▸ **Passage provided**:
+-------+
NHS Test and Trace is offering PCR and rapid lateral flow tests (LFT) to adult day care centre staff and service users in England. Routine testing is being offered to reduce infection risk in open adult day care centres and to identify any positive cases in these settings as early as possible.
Eligible day care centres are those that are open and run by paid day care staff. Services must be for adults over 18 and are provided within non-residential care settings that support the health and wellbeing of adults. This includes settings such as:
- purpose-built day centres
- day centres attached to or part of a care home or supported living
- other buildings in communities specifically used for regular adult day care.
These criteria have been developed based on clinical advice about risk factors within day care services. As a result, settings meeting these criteria are ones where the risk of transmission and outbreak are higher, and the impact on service users may be high given their vulnerability.
Weekly PCR testing and twice weekly LFTs, three to four days apart, should be undertaken by all staff and volunteers working regularly in these centres, as well as private transport staff who support service users to attend.
Service users are encouraged to undertake up to twice weekly testing:
- LFTs twice a week, every three to four days
- If a service user is only visiting once or twice per week, they only need to test on the day of their visit(s). Testing should not be mandatory for attendance, but is encouraged if possible
- Service users can be tested either at home or on site assisted by staff.
Everyone who tests positive will need to undertake a confirmatory PCR and self-isolate at home immediately until they receive their result.
For more information about how to access testing and what the testing process looks like, please see full guidance below. Before your centre begins rapid lateral flow testing, please join or watch a recording of webinars being run by NHS Test and Trace specifically for day care centres and download our supporting material.
For detailed guidance documents see coronavirus (COVID-19) testing for adult social care (ASC) settings:
- on-site testing for adult social care services: rapid lateral flow test guide
- step-by-step guide for ASC staff to self-test using rapid lateral flow tests
- rapid lateral flow testing in ASC settings: an overview
- coronavirus (COVID-19) testing: terms and conditions
- coronavirus (COVID-19) self-test for staff, service users and visitors in adult social care settings: privacy notice
For accessible instructions on lateral flow testing, please refer to the rapid lateral flow home test instructions.
For any testing queries or issues, please call 119.
NHS Test and Trace
Providers will need to be familiar with the NHS Test and Trace guidance for employers. How this impacts staff and those using services will differ depending on your service, and where different people or groups or people are in contact with each other.
It is important that:
- people using services, families, carers and day care staff are all aware of what to do if they are contacted, and that they must contact the service
- the service keeps up-to-date record as to which individuals have been in contact or possible contact within the day care service or services
- services understand their duty to report to local Health Protection Teams if there are confirmed or suspected cases of COVID-19.
+-------+
▸ **Work task 1**: According to the day care testing guidance, what number should be called for testing queries or issues?
▸ **Work task 2**: Can you quote the day care testing guidance, beginning at the words "Weekly PCR testing" and stopping after "users to attend."?
This listing comes from a separate source.

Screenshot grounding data
+-------+
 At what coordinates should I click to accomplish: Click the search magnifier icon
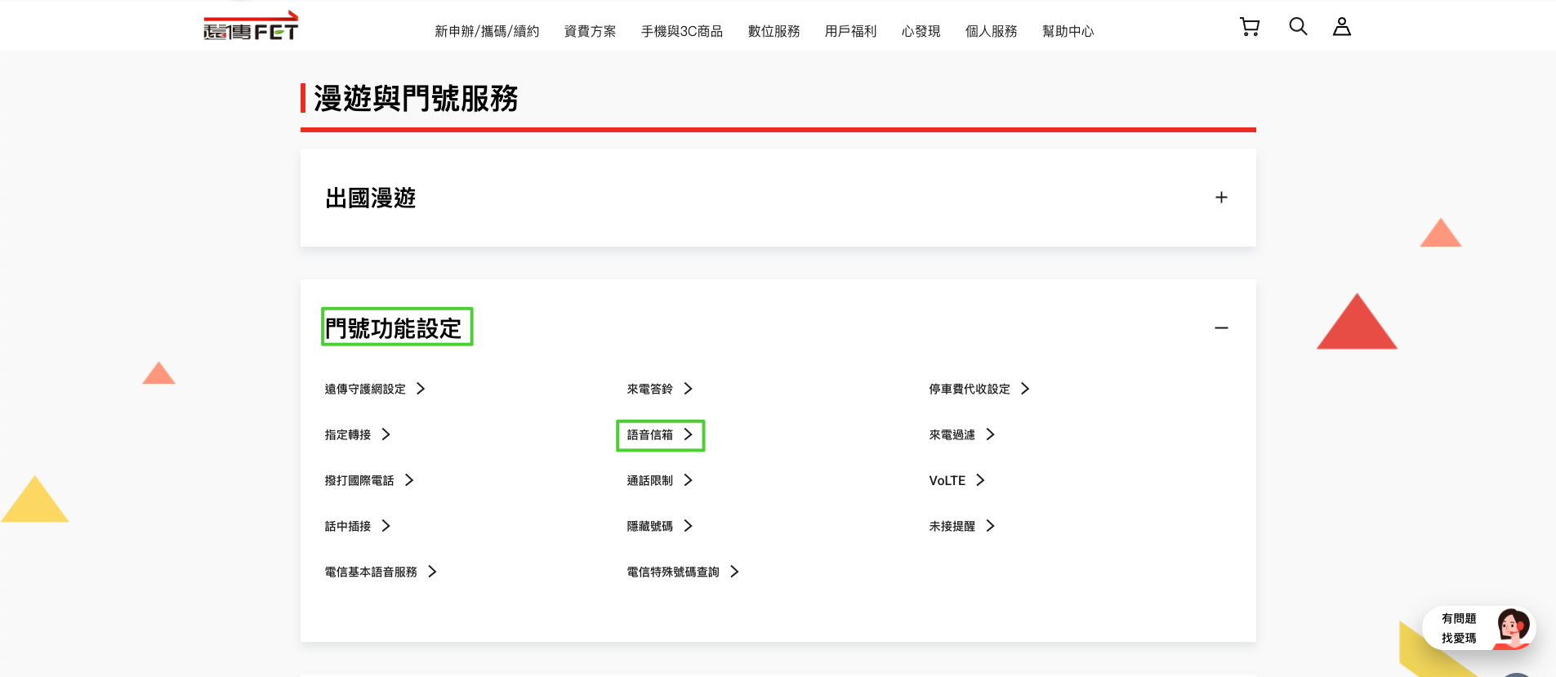[x=1297, y=27]
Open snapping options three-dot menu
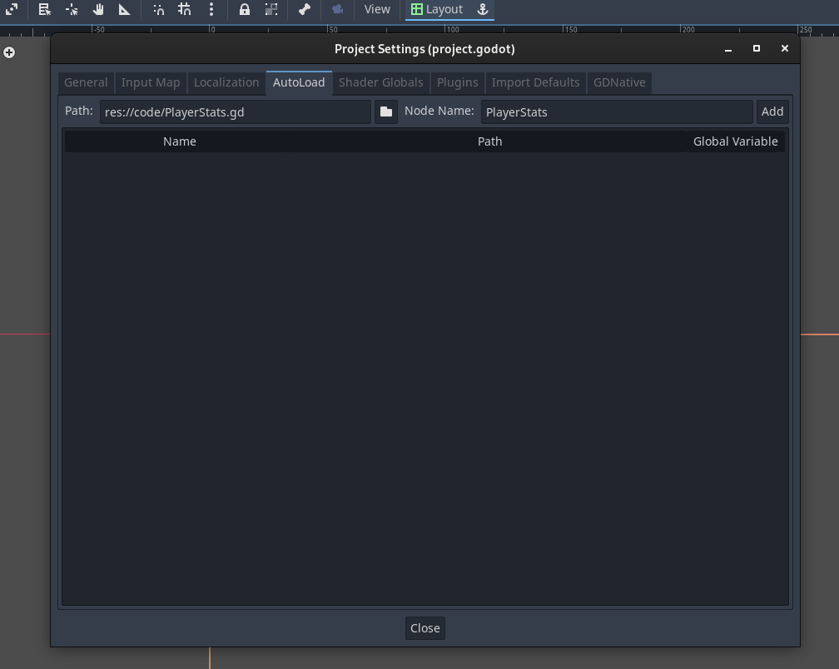This screenshot has height=669, width=839. point(211,9)
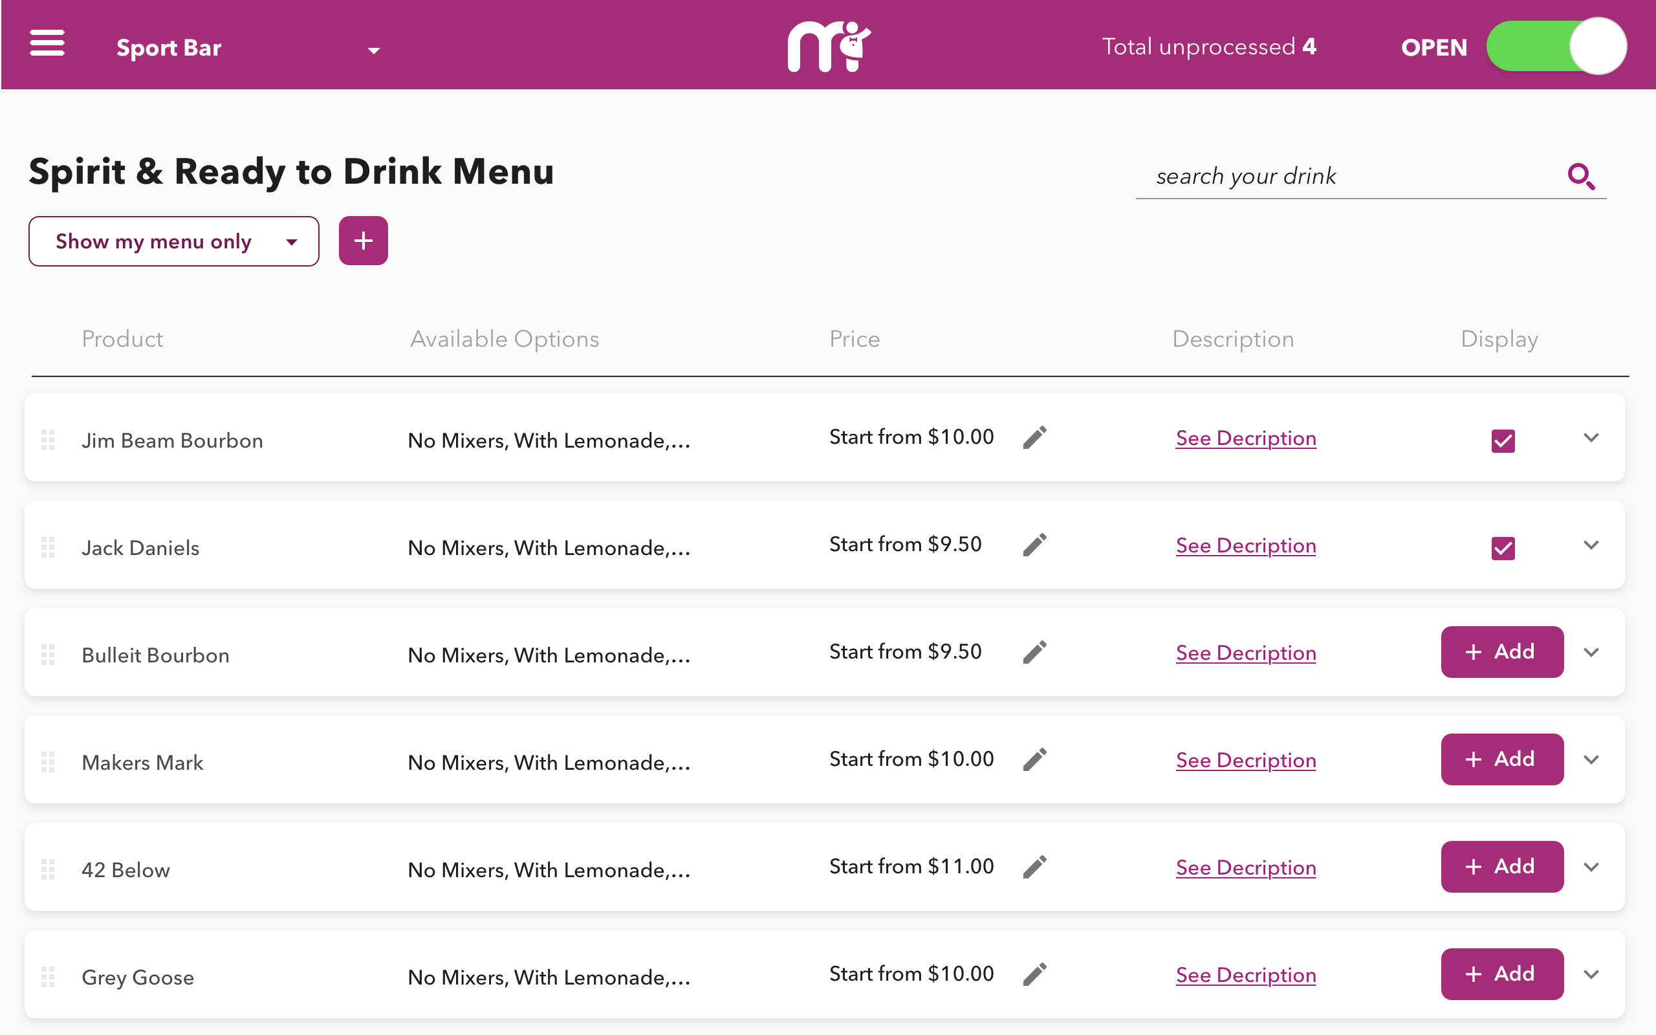1656x1035 pixels.
Task: Expand the 42 Below row chevron
Action: (x=1591, y=867)
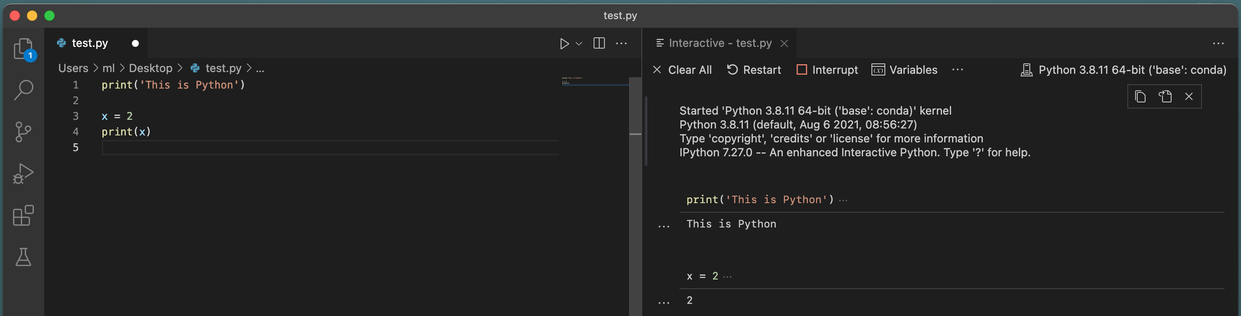Open the Extensions view

pyautogui.click(x=23, y=215)
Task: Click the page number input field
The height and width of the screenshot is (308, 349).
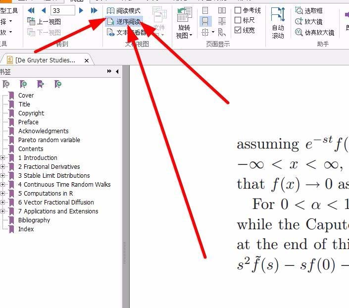Action: [x=63, y=10]
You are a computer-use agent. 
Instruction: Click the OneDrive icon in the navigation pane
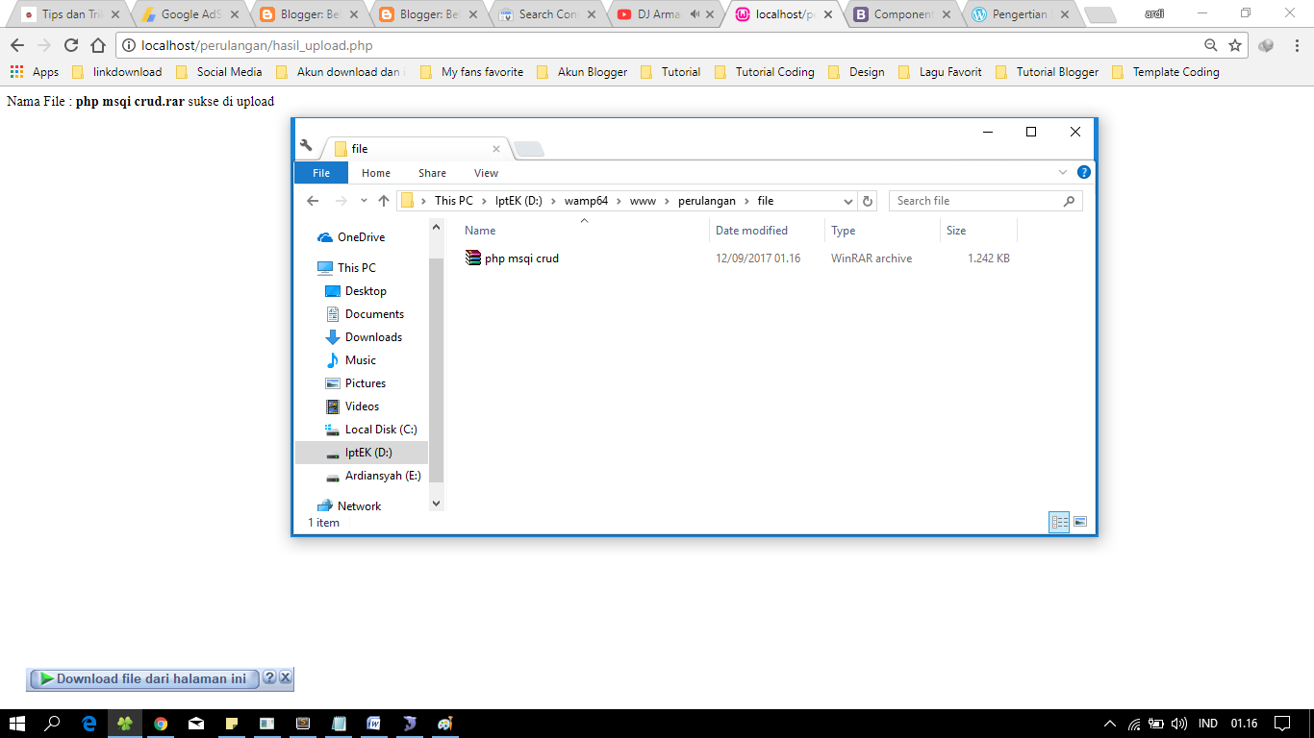[x=325, y=236]
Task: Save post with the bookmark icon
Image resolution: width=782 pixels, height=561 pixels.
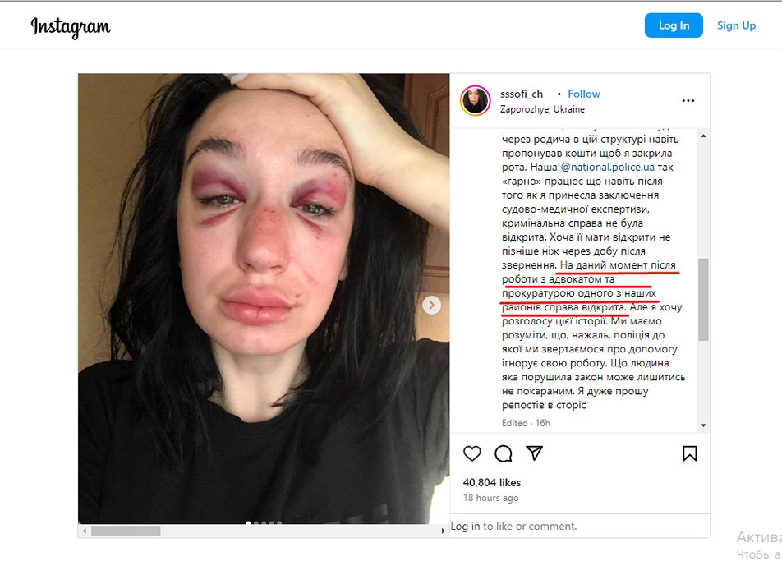Action: pos(690,453)
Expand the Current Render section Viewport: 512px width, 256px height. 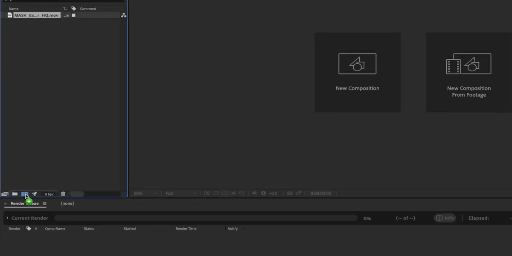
+-------+
▸ **Worked solution 1**: 119

▸ **Worked solution 2**:
Weekly PCR testing and twice weekly LFTs, three to four days apart, should be undertaken by all staff and volunteers working regularly in these centres, as well as private transport staff who support service users to attend.